The stress test prepared by the central bank warns that entities have “not sufficiently included” this contingency in their internal models
The latest stress test by the European Central Bank (ECB) shows how credit institutions in the eurozone have not yet sufficiently integrated climate risks into their internal models, despite some progress since 2020. Good conclusion from the body chaired by Christine Lagarde after subjecting 104 entities to this resistance test, although only 41 have completed it. With this data, the central bank estimates a negative impact of €70,000 million in light of unforeseen circumstances such as a rise in carbon prices, times of severe drought and complicated periods of flooding.
Because the companies and individuals who finance or insure the banks are also exposed to all these environmental hazards which, in a climate change environment, could affect their accounts if they eventually materialize. The ECB, which does not offer tests or results from financial groups in this case, but rather general ones, emphasizes that the entities have provided comprehensive and innovative information on climate risks, while at the same time regretting that most entities do not have sound frameworks for climate risk stress and lack relevant data.
“Euro area banks urgently need to step up their efforts to measure and manage climate risks, fill current data gaps and apply best practices already in place in the sector,” said Andrea Enria, chairman of the board of ECB supervision.
In total, 104 major banks participated in the test, which consists of three modules, although in the third the bottom-up stress test was limited to 41 directly supervised banks to ensure proportionality towards smaller banks.
In the first module of the assessment, banks provided information on their own climate stress testing capabilities, in the second they indicated their dependence on carbon-emitting sectors, and in the third, their performance in different scenarios was measured over time. assessed. horizons. “This exercise is a critical milestone in our journey to make our financial system more resilient to climate risk,” said Frank Elderson, vice chairman of the Oversight Board. “We expect banks to take bold action in the short to medium term and develop robust climate stress testing frameworks,” he added.
The results of the first module of the exam show that approximately 60% of banks still do not have a climate risk stress testing framework. Similarly, most banks do not include climate risk in their credit risk models, with only 20% considering climate risk as a variable when granting loans.
In this regard, the ECB warns that banks currently fall short of best practice, according to which they should set up climate stress testing capabilities that span different transmission channels for climate risks (e.g. market and credit risks) and portfolios (e.g. and mortgage).
In the second module of the test, the results indicate that a total of nearly two-thirds of bank revenues from non-financial corporate clients comes from greenhouse gas-intensive industries.
In many cases, the ECB notes, banks’ “funded issues” come from a small number of large counterparties, increasing their exposure to transition risks. Likewise, the institution recommends that banks intensify their commitment to the customer to obtain more accurate data and information about their transition plans, as it is a prerequisite for banks to measure and manage their exposure to climate risks in the future.
As for the stress test of the third module, which requires banks to project losses in extreme weather and transition scenarios with different time horizons, it confirms that physical risk has a heterogeneous impact on European banks.

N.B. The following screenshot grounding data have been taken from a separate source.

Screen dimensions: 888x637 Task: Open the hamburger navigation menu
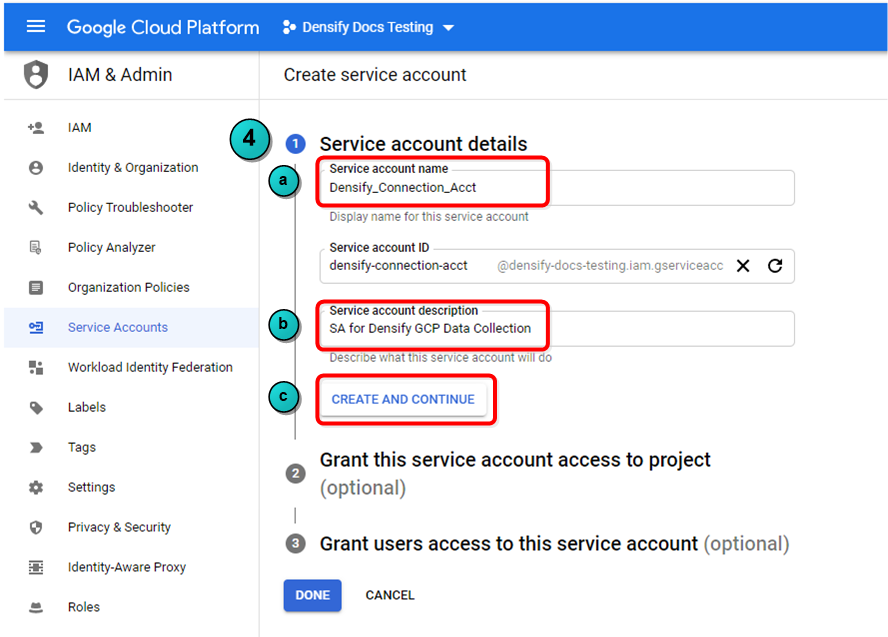36,27
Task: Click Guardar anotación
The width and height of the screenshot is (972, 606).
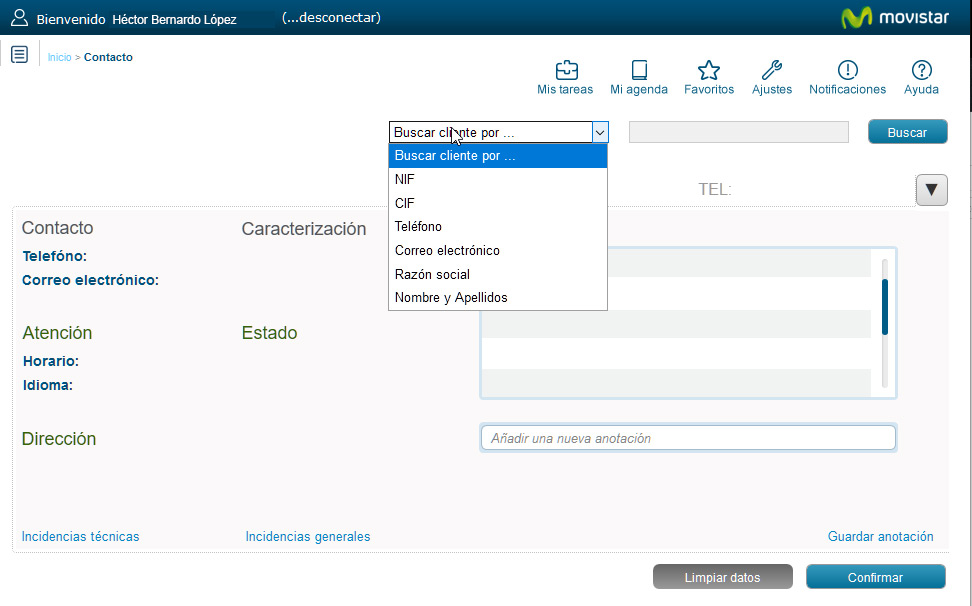Action: [880, 536]
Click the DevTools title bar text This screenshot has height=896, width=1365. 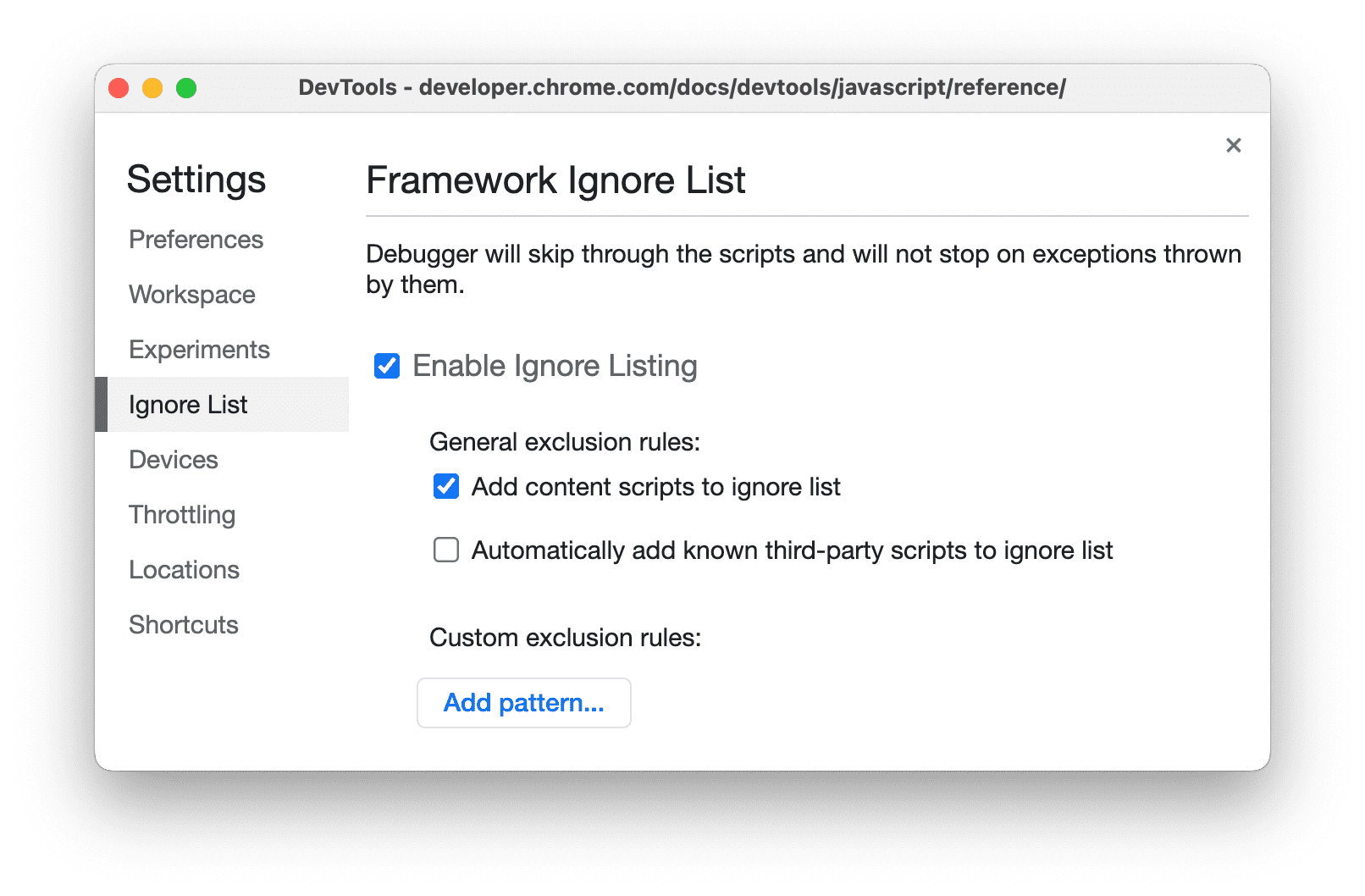682,87
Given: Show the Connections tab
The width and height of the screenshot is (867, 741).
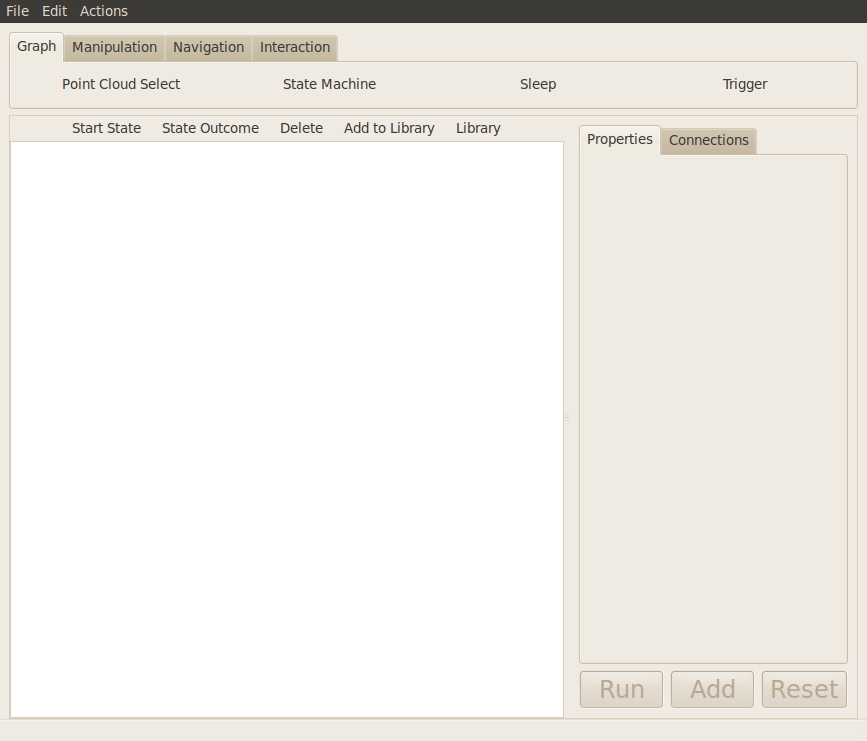Looking at the screenshot, I should click(x=708, y=141).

In this way, the findings show that the vulnerability of banks to a drought and heat scenario depends to a large extent on the sectoral activities and the geographic location of their exposures, materializing its impact through a decline in sectoral productivity, as for example in agriculture and construction activities, and an increase in credit losses in the affected areas.
Likewise, in the flood risk scenario, real estate securities and underlying mortgages and corporate loans are expected to suffer, particularly in the worst affected locations.
The stress test shows that credit and market losses in a near-term disorderly transition and the two physical risk scenarios together amount to approximately €70 billion for the 41 banks in question.
In particular, about €53,000 million would correspond to losses recorded in the near-term disorderly transition scenario and another €17,000 million would correspond to losses recorded in short-term physical risk scenarios such as drought or flooding.
However, the ECB warns that “this significantly underestimates the real climate-related risk” as it only reflects a fraction of the real danger, due to the scarcity of data available at this early stage, the model underlying banks’ projections. that alone reflects rudimentary weather factors, excluding economic downturns and scenario spillovers, that the exposures examined represent only about a third of the total of the 41 banks.
Turning to banks’ long-term forecasts under various climate risk scenarios, the results show that an orderly green transition translates into lower losses than a disorderly or zero policy action.
However, the ECB emphasizes that banks hardly distinguish between different long-term scenarios, because they lack solid strategies, in addition to a tendency to reduce the exposure of the most polluting sectors and support companies with lower carbon emissions. Therefore, banks must consider direct and indirect transmission channels in their long-term strategic plans.
Source: La Verdad

I’m Wayne Wickman, a professional journalist and author for Today Times Live. My specialty is covering global news and current events, offering readers a unique perspective on the world’s most pressing issues. I’m passionate about storytelling and helping people stay informed on the goings-on of our planet.